(WHAT YOU NEED TO DO): From the data below, please reproduce exactly everything from the line that contains "Task: Like the" down to the line that contains "This screenshot has height=812, width=1138.", with both ends included.

(THE DATA):
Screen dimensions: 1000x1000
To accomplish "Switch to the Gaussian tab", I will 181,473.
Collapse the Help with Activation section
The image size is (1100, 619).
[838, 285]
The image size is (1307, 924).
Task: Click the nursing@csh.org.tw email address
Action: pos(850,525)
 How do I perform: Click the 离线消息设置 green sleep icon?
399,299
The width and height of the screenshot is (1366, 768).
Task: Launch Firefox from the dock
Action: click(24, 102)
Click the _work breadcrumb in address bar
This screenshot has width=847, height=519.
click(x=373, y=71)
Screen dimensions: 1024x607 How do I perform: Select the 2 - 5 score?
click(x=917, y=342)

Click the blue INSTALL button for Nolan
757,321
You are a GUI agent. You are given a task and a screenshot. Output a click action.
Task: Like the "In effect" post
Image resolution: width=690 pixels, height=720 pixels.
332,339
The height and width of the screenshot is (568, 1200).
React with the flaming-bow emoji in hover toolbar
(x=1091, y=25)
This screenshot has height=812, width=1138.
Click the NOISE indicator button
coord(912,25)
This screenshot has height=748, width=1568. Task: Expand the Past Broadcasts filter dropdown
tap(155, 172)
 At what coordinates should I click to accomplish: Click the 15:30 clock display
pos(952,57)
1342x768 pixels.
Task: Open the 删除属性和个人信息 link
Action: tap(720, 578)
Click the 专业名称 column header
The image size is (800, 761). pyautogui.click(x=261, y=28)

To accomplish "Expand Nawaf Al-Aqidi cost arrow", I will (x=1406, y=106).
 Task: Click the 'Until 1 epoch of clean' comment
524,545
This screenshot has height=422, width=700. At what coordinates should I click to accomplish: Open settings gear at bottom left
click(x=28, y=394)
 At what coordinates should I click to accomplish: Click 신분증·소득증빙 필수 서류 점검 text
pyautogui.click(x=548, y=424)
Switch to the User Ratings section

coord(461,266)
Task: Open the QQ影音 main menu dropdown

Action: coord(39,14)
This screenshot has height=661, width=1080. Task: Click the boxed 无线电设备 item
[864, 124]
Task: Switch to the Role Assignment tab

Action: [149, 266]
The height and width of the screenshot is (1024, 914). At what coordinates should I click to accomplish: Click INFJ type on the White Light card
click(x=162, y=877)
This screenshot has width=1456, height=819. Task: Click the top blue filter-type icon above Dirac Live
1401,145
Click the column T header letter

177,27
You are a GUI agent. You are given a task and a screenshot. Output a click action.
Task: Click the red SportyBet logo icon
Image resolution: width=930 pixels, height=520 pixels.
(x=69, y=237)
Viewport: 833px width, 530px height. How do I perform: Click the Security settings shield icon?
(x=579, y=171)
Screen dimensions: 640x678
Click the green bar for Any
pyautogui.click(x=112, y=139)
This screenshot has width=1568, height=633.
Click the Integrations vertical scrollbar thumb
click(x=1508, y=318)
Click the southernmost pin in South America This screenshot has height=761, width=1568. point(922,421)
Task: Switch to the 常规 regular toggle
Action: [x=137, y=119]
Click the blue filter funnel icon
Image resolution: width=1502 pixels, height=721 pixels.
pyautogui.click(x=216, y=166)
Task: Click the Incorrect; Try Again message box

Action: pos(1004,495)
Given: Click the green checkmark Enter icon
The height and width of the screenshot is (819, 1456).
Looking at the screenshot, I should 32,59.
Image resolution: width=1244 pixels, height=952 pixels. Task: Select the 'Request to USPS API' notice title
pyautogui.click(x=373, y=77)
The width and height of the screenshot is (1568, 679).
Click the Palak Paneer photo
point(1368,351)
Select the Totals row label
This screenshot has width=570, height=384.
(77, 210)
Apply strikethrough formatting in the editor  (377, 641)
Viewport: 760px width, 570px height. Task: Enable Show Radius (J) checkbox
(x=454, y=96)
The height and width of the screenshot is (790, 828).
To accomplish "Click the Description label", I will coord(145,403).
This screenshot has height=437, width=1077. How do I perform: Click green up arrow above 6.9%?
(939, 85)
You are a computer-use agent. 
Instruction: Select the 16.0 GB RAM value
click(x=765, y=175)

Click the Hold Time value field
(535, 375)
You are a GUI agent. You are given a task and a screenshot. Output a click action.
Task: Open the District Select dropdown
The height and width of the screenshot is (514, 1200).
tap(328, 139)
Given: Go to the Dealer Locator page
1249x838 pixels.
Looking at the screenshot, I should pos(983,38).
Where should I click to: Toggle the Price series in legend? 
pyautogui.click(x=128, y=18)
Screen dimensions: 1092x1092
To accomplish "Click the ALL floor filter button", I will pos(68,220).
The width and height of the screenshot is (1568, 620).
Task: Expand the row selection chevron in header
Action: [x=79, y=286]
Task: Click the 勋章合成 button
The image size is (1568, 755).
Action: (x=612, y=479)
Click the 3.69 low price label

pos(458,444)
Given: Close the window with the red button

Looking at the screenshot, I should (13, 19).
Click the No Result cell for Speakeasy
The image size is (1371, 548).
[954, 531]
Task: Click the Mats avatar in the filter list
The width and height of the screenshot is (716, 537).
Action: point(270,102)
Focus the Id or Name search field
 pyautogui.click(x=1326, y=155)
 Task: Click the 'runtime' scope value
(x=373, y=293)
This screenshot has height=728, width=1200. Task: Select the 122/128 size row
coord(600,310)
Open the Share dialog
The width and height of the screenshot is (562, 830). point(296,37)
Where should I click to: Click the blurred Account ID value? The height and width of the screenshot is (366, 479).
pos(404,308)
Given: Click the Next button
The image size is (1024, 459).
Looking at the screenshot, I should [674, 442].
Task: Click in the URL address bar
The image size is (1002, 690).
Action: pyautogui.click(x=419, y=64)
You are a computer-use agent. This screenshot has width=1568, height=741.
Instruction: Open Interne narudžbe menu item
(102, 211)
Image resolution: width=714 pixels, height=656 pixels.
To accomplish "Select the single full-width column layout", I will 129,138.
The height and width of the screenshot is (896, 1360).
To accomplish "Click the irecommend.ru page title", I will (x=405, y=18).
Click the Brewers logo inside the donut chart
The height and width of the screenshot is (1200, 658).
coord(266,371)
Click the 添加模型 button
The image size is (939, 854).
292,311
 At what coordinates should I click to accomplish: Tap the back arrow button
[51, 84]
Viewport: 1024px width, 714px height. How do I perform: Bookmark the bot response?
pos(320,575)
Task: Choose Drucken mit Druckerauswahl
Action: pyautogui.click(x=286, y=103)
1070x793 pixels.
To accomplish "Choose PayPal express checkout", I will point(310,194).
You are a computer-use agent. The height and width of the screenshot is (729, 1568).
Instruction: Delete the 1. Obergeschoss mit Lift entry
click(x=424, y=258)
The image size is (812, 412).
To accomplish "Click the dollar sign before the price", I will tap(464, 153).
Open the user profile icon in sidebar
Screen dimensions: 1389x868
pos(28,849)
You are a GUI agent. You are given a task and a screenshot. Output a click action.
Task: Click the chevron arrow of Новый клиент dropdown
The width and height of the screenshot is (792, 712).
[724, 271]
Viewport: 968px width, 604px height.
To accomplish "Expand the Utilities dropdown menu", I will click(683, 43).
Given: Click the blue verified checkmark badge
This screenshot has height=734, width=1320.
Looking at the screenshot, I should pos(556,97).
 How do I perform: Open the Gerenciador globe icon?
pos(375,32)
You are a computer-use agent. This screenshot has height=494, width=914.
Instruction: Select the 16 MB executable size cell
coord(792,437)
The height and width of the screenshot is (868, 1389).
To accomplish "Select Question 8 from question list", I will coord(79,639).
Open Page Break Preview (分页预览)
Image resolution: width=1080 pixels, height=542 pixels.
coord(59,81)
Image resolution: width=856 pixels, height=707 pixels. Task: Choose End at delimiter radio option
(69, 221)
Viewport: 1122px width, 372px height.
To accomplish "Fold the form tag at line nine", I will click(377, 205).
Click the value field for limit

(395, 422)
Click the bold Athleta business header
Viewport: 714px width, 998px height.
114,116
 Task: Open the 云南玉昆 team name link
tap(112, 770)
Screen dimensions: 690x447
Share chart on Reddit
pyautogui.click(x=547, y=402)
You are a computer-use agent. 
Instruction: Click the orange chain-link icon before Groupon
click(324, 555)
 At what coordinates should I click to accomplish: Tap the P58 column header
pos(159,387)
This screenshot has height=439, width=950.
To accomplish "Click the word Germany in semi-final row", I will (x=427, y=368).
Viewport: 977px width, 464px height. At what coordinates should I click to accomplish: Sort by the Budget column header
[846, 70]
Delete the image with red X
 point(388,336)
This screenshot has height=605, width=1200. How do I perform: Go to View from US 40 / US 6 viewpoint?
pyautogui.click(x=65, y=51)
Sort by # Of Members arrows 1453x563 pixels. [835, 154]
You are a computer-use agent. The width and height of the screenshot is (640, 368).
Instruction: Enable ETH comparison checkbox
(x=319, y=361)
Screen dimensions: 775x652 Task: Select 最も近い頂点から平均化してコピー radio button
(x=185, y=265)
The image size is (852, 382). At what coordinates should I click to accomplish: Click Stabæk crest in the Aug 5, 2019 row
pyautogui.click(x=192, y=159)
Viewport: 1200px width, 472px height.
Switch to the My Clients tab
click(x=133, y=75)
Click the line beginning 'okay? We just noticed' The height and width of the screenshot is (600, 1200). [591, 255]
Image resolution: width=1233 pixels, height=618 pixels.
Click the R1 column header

(RESPONSE AREA):
Task: Like the "In effect" post
Image resolution: width=690 pixels, height=720 pixels.
332,339
The height and width of the screenshot is (568, 1200).
React with the flaming-bow emoji in hover toolbar
(x=1091, y=25)
This screenshot has height=812, width=1138.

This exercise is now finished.